You also have the chance to see cute baby water buffaloes during your visit if it’s the right season and meet the infamous buffalo named ‘Donald Trump’ up close! I’d recommend skipping the option to ride him though, for animal welfare reasons. With that in mind, here are my top five tips for travelling as a vegetarian in South East Asia:
- Avoid animal exploitation – as a vegetarian and responsible traveller, you’ll want to avoid all forms of animal exploitation, which in Asia include elephant rides, snake farms and tiger temples. Instead, look for ethical sanctuaries to visit and avoid anything that involves touching animals or using them as photo props.
- Stock up on fresh fruit – tropical fruit is available everywhere for a great price. Head to the local market where there’s so much more choice than back home. You’ll also be helping the locals rather than large corporate companies. Durian is a must-try Asian fruit, famous for its smell and not in the good kind of way. Funnily enough, I caught a girl eating this in the hostel dorm round the corner after she had made the whole room smell! Mangosteen was a favourite of mine due to the sweet tropical taste, other treats include dragon fruit, lychee and bananas.

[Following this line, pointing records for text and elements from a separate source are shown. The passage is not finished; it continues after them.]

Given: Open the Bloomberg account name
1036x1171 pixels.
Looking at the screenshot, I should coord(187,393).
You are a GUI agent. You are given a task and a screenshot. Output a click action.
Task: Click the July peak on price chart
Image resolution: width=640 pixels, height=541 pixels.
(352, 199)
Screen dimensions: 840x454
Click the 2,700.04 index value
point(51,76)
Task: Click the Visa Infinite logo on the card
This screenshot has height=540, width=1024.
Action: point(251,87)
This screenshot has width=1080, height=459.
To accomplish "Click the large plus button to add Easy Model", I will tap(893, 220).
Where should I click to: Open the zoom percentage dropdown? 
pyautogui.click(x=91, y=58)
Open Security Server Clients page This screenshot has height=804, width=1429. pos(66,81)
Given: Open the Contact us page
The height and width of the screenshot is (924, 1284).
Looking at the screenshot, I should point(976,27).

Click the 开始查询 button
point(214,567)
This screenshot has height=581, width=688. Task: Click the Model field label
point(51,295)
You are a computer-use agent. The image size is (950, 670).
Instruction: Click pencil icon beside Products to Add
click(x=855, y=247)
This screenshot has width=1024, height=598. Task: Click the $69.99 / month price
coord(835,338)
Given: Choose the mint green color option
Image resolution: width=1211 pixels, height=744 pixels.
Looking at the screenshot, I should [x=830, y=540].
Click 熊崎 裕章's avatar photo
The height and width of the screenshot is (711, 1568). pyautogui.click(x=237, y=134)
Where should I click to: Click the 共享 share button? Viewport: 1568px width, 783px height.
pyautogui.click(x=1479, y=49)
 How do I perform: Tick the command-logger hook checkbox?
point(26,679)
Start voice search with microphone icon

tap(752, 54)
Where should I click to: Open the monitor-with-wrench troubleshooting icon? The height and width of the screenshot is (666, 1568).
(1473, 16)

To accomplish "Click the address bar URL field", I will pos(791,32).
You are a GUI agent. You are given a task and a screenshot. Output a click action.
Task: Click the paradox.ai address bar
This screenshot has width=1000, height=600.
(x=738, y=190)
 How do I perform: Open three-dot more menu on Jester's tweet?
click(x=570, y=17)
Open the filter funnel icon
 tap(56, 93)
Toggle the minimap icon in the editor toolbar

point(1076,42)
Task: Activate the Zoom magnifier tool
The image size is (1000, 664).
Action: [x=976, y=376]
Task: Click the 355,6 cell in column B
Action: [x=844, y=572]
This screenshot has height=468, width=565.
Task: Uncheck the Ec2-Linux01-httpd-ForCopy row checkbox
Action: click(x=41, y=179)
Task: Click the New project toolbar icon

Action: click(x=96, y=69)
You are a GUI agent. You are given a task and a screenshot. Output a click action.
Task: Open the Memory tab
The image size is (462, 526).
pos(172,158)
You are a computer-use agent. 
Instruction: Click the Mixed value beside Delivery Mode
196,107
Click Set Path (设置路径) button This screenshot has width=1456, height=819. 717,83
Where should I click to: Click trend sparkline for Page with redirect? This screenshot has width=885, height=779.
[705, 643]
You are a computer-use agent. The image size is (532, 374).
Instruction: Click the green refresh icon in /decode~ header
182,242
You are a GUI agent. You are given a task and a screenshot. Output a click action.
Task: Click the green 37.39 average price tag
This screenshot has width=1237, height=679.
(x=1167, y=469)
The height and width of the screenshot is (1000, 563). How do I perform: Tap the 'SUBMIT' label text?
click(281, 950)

- Cook where you’re staying – if the facilities allow, it will cut costs but more importantly, you’ll know what you’re consuming. Shop from local markets to create a healthy home-cooked dish. For something quick, visit a 7-Eleven. This chain of convenience stores is located everywhere and you can buy a range of food, from ‘Lays’ crisps (similar to Walkers) to pizza slices and chocolate. A Candian girl and I used this whilst in Hong Kong to buy alcohol, where we stood outside a bar chatting to people and drinking for a much better price. Most importantly, you’ll need this shop for water unless you’re in somewhere like Singapore, where tap water is okay to drink.
- Don’t be afraid to treat yourself – it’s ok to eat in upmarket restaurants occasionally, as I know it can be tiresome looking for meat-free food constantly. For instance, towards the end of my trip in Hong Kong I enjoyed Michelin star vegetarian dining at One Dim Sum, gorging on vegetable dumplings, sesame seed balls and sweet corn congee, which was all well worth the more expensive price tag. I discovered this with an Australian and Canadian girl, what a mix! This restaurant is a must-try if you ever find yourself in Hong Kong… mmmmmmm.
- Learn the word for vegetarian – this will make it so much easier to order food in Asia and will help you avoid fish sauce, shrimp paste and animal stock. It’s best to find the word ‘vegetarian’ in each language, Google Translate is a great tool for this.
Below are some examples:
- Vietnamese – ăn chay
- Cambodia (Kmer) – buos
- Chinese – 素 or sù
- Malay – vegetarian is fine
This is something I wish I’d done whilst I was picking chicken out of my food in Vietnam. This can be a big problem as the meat is not always noticeable, so sometimes the more basic the food you eat, the better.
My bonus tip when travelling in South East Asia is…
Learn to use chop sticks, that way you can impress any travel buddies you meet and the folks back home. I remember sitting in a Chinese quarter not being able to use them and getting very frustrated but I didn’t give up, and… eventually it just clicked and I didn’t even realise I was doing it. It definitely helps when you ‘go local’ and there’s no knives and forks.
Overall, South East Asia is a great place if you’re vegetarian, the fruit is so much sweeter than back home and there’s infinite choice. You can get a fabulously full stomach and for a miniscule price too. If you follow my suggestions, you shouldn’t have a problem with the food, you might even find yourself trying something you’d never even dreamed of… Bon Appetite!